TASK REQUIREMENTS
Show every line from the entries that follow which holds the word "item".

EXERCISE DATA

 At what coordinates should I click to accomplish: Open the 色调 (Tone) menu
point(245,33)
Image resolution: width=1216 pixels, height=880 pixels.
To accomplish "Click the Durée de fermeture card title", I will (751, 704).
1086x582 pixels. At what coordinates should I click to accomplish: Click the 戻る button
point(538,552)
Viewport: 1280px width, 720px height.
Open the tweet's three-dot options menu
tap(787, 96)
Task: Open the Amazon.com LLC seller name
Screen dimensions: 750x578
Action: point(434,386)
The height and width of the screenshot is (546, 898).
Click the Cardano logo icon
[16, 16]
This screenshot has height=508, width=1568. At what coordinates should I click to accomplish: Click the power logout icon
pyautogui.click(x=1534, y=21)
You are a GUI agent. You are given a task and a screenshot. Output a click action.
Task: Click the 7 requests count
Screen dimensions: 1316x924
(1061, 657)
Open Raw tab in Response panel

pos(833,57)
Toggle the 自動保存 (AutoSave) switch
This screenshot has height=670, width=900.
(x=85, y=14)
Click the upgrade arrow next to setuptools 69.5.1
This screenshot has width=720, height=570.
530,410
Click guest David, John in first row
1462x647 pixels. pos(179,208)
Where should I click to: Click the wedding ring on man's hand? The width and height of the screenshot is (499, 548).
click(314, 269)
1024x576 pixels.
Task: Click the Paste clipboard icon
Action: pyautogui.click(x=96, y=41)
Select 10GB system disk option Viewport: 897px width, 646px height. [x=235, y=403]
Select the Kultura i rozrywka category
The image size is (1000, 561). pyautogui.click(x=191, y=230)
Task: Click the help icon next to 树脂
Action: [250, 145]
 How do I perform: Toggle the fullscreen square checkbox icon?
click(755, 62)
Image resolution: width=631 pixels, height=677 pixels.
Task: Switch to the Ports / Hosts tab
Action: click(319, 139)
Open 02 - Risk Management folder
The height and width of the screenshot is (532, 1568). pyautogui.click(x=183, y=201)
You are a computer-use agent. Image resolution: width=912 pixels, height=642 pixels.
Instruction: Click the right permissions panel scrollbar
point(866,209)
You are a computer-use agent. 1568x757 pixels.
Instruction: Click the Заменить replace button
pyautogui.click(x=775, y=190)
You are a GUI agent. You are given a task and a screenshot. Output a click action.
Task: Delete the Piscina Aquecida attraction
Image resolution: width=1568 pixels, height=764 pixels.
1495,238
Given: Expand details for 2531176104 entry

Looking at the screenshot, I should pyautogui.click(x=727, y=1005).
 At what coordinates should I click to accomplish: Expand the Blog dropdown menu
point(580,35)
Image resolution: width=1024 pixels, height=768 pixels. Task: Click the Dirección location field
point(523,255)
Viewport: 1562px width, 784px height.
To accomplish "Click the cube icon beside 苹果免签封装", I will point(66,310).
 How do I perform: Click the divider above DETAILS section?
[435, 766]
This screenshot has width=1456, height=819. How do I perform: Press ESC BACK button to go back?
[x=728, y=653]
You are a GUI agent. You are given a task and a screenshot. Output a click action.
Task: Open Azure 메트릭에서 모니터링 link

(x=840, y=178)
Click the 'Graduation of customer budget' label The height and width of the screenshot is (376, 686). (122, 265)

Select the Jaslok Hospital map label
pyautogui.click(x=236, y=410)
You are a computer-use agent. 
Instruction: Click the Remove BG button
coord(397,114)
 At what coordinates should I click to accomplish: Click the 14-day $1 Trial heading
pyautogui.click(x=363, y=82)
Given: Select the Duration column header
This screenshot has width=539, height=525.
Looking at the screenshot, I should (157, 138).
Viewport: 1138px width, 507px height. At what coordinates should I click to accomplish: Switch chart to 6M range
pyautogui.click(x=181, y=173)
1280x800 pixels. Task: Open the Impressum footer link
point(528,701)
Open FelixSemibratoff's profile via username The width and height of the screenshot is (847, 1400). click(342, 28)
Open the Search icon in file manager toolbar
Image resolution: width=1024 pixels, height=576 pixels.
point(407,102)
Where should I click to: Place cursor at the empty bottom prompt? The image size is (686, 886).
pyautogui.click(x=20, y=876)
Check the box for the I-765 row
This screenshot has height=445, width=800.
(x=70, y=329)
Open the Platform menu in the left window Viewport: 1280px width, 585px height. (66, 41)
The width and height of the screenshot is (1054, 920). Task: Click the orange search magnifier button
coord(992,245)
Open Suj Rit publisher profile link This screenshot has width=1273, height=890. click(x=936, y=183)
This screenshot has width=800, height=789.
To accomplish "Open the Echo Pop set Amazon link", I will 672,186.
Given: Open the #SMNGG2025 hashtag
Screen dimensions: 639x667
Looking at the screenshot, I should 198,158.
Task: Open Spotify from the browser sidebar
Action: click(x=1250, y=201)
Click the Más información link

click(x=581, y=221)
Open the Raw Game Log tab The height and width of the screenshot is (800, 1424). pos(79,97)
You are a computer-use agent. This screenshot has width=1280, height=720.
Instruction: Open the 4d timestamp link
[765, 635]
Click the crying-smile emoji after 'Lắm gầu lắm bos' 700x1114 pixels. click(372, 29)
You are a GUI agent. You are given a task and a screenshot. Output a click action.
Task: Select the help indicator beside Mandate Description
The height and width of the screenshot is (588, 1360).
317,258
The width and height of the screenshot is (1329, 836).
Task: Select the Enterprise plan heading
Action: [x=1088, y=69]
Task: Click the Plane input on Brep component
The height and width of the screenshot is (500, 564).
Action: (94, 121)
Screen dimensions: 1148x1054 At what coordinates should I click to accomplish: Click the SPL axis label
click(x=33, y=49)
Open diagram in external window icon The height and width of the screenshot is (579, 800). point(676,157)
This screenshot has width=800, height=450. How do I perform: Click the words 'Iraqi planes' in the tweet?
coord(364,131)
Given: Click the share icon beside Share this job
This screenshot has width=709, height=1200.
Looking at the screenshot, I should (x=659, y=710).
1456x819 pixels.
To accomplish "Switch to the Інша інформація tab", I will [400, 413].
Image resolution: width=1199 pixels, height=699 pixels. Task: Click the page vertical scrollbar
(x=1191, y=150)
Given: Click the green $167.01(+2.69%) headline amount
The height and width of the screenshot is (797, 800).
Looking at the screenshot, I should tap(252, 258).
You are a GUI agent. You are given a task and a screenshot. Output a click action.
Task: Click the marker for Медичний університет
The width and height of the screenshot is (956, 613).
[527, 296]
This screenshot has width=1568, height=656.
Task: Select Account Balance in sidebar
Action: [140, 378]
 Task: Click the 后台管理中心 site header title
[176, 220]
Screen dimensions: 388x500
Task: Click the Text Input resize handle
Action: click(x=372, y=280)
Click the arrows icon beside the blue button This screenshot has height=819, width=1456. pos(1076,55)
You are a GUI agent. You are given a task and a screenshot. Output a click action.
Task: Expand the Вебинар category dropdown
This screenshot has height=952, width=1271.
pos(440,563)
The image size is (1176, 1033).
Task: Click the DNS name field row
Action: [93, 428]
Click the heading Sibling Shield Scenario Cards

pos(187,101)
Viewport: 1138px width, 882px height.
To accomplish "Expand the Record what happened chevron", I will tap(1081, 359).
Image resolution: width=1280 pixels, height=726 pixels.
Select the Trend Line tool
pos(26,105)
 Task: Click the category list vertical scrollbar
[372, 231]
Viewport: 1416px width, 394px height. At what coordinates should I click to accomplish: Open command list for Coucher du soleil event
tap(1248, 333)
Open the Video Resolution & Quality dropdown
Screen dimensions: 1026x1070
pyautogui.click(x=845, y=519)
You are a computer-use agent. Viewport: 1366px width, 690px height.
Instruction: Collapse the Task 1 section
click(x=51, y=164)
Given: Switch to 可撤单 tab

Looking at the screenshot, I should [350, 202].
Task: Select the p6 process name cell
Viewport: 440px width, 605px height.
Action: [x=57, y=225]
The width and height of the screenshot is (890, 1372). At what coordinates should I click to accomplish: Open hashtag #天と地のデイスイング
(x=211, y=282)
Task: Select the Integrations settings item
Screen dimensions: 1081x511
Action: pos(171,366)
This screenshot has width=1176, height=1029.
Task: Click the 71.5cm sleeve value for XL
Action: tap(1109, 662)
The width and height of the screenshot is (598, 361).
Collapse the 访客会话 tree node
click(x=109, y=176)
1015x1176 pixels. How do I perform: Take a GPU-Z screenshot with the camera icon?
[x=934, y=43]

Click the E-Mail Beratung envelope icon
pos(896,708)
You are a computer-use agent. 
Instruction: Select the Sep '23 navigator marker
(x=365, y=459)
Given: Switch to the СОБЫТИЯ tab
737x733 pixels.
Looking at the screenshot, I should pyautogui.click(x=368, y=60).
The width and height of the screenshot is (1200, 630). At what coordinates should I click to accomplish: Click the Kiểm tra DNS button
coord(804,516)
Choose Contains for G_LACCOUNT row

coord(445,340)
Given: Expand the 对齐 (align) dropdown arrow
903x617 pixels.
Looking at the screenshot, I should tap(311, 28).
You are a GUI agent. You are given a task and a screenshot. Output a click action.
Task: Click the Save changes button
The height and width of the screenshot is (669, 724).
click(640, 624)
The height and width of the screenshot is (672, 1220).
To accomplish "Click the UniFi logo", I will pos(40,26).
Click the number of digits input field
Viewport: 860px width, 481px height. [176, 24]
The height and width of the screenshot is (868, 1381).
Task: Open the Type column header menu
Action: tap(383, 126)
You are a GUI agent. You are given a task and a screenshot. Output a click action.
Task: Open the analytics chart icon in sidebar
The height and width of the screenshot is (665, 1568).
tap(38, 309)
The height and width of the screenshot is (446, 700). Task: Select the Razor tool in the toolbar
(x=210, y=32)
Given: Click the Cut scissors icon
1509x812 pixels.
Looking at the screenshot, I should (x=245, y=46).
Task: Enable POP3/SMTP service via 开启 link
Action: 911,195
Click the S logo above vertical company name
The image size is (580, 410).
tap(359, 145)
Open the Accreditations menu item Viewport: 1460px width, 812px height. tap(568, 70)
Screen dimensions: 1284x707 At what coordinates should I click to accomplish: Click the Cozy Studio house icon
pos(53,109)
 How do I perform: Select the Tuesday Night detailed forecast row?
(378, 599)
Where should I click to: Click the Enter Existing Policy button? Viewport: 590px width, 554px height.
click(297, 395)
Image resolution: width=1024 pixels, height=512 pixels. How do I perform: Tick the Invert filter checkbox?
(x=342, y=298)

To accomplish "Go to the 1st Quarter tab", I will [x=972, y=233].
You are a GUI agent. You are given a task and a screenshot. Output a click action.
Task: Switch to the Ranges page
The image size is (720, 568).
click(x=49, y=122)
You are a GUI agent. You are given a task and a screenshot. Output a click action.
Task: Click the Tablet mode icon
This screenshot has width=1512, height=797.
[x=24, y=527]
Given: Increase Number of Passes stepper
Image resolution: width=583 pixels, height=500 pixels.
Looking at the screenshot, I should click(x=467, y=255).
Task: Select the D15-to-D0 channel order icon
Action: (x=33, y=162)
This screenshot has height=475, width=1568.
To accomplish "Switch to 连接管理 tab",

ANSWER FOR THIS EXERCISE
Task: Select the Integrations settings item
Open the Accreditations menu item Viewport: 1460px width, 812px height. tap(568, 70)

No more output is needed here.